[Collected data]

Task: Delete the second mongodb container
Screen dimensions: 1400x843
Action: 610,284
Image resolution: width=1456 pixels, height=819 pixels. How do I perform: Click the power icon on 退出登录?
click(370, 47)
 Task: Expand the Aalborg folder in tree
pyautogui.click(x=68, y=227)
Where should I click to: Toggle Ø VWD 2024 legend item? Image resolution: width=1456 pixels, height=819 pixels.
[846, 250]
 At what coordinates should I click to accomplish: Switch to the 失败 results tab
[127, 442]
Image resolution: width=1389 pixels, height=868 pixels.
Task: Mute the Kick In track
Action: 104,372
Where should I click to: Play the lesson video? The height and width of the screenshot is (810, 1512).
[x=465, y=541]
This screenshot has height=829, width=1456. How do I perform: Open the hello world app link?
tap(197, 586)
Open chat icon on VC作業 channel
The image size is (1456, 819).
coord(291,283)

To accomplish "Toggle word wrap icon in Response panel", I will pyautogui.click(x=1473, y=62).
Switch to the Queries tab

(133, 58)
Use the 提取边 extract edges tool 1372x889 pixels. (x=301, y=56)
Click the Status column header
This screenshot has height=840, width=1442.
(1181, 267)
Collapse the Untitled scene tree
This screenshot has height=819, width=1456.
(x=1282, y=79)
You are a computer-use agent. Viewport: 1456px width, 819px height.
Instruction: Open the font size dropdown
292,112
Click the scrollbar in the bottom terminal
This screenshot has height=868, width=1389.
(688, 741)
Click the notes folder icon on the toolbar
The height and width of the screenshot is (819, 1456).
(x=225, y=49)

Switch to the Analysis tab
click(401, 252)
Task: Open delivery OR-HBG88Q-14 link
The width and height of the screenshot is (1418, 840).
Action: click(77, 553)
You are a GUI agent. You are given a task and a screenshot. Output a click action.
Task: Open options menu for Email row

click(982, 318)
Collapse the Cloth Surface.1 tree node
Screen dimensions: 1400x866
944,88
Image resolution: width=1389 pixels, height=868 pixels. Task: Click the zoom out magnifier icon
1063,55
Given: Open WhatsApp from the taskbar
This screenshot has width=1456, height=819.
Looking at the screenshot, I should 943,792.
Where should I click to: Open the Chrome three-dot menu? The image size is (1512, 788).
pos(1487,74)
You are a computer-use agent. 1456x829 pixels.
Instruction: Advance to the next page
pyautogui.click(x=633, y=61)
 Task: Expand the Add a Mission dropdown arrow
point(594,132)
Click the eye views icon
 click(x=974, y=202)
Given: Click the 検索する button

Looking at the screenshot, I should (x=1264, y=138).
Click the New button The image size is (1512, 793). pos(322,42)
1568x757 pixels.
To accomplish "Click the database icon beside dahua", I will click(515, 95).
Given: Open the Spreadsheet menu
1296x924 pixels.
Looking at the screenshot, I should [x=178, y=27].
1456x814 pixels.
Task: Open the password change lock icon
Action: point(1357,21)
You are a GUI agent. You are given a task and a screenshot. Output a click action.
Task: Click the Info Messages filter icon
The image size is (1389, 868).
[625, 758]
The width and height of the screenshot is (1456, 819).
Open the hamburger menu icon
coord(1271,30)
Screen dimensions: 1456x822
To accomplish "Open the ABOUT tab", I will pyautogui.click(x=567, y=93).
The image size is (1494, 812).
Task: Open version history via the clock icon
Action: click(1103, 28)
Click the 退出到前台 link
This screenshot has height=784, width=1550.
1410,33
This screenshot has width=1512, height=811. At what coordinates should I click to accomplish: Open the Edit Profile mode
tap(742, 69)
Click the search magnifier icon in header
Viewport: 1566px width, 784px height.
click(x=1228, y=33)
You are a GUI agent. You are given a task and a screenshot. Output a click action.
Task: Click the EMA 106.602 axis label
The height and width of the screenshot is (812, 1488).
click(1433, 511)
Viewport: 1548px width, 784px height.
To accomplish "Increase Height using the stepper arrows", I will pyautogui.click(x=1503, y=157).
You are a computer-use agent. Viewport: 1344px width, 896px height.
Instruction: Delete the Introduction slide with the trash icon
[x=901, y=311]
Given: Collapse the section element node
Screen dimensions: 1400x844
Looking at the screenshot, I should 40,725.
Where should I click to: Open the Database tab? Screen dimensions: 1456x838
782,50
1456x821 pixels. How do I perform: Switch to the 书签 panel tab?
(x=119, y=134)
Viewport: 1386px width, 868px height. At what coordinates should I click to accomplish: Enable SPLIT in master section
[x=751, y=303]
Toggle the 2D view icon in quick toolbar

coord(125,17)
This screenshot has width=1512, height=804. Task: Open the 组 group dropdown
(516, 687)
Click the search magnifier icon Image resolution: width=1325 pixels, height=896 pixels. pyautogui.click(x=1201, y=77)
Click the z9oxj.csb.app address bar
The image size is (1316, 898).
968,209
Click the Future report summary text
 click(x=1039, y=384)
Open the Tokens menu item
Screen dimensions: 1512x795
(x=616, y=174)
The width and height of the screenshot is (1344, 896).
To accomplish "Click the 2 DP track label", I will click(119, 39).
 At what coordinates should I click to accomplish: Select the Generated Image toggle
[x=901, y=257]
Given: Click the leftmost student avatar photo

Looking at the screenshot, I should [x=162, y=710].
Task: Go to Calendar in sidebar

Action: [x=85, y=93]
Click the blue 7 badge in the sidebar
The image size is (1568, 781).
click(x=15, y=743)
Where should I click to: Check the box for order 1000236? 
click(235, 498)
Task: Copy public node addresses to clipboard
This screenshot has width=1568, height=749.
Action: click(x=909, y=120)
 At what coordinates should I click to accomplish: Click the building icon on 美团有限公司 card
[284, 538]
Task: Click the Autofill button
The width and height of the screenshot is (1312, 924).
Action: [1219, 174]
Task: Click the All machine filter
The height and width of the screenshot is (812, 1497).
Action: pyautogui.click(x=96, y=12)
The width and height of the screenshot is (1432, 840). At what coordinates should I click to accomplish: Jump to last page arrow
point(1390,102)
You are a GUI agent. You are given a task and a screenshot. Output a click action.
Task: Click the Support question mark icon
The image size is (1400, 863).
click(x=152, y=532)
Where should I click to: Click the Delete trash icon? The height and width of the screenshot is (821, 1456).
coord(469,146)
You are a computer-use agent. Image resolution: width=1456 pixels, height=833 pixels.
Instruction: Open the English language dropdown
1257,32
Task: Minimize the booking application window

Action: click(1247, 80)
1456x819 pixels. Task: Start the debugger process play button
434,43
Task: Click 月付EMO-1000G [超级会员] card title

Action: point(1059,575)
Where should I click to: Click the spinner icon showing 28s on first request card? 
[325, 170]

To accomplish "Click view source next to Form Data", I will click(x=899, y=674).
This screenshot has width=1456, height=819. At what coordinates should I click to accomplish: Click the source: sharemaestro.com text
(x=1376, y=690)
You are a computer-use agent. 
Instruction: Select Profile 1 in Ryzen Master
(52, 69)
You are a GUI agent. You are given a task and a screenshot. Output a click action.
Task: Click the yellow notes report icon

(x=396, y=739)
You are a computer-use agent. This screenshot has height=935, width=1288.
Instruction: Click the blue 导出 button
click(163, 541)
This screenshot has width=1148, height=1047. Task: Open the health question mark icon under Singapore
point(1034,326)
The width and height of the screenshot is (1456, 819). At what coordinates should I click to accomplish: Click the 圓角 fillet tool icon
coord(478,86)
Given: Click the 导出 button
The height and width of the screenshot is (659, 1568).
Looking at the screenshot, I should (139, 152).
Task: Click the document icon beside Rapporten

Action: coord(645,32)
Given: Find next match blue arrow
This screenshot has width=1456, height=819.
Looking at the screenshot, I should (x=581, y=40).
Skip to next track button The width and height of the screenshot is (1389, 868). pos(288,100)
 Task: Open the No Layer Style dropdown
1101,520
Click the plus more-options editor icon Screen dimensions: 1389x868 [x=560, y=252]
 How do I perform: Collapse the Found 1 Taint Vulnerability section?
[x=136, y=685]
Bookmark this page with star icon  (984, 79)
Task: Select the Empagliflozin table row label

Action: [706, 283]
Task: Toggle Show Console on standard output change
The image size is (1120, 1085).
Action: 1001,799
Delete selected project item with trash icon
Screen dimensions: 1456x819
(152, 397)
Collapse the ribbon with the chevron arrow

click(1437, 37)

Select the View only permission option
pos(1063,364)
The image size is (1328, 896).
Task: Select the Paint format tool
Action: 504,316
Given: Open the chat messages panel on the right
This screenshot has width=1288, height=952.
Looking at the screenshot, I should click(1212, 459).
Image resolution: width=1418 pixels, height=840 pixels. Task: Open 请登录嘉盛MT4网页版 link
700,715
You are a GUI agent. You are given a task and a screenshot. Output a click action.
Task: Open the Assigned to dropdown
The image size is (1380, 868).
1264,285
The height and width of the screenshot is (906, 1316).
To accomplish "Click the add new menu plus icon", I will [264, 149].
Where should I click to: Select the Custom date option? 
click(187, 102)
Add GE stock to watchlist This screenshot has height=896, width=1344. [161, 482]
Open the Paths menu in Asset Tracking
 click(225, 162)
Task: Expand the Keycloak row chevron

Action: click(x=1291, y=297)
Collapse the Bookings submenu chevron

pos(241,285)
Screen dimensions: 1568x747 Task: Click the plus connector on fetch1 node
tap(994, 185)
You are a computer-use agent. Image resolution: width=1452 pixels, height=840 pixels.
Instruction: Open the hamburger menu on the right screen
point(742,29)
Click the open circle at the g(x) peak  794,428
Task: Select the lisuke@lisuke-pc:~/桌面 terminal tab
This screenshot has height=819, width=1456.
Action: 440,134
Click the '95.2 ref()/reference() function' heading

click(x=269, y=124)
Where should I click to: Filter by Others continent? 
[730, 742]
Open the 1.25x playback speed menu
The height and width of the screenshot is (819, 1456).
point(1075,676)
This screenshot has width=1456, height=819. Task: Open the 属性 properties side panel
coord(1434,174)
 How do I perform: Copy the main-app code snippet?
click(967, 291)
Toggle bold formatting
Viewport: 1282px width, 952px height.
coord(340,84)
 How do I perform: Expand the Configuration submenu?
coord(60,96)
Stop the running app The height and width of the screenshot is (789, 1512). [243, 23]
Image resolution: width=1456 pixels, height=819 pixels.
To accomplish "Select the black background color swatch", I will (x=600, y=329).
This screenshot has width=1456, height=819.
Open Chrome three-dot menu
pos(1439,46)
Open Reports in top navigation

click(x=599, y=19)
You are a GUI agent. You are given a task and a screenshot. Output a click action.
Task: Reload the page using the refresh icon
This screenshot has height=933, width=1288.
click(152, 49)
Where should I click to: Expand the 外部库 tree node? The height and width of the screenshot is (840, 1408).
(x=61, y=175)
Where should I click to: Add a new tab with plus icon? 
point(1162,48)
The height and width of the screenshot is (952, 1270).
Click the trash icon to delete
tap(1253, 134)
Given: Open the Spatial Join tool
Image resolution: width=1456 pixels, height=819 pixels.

[Brief] Could you return all lines from the data above that contain the string "terminal"?

[Answer]
Click the scrollbar in the bottom terminal
Task: Select the lisuke@lisuke-pc:~/桌面 terminal tab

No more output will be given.